### INSTRUCTIONS FOR THE TASK
Return all lines below containing the word "dropdown".

[Collected data entries]

+++

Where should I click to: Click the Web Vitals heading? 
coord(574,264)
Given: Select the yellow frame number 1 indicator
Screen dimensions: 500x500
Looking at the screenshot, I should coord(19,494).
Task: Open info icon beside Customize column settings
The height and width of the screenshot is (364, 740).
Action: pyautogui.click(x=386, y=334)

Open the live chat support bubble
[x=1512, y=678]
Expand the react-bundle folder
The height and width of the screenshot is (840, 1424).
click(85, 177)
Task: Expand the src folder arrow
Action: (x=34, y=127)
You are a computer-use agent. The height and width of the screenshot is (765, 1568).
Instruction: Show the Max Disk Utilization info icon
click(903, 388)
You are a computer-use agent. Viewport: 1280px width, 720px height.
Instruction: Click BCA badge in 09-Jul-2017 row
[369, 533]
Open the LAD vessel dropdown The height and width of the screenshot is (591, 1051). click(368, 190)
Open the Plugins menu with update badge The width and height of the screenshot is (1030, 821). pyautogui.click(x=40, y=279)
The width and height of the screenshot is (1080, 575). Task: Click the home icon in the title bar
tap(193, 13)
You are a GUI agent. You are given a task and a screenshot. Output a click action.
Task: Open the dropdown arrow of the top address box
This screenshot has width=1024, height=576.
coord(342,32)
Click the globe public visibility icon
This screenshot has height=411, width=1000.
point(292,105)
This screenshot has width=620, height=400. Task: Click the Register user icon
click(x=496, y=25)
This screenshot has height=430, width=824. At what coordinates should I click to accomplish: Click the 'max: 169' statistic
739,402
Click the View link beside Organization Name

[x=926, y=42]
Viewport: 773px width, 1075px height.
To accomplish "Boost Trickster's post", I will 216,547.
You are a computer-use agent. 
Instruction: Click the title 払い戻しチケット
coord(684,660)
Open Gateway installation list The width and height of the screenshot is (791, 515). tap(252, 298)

+++

### TASK RESPONSE
Open the LAD vessel dropdown The height and width of the screenshot is (591, 1051). click(368, 190)
Task: Open the dropdown arrow of the top address box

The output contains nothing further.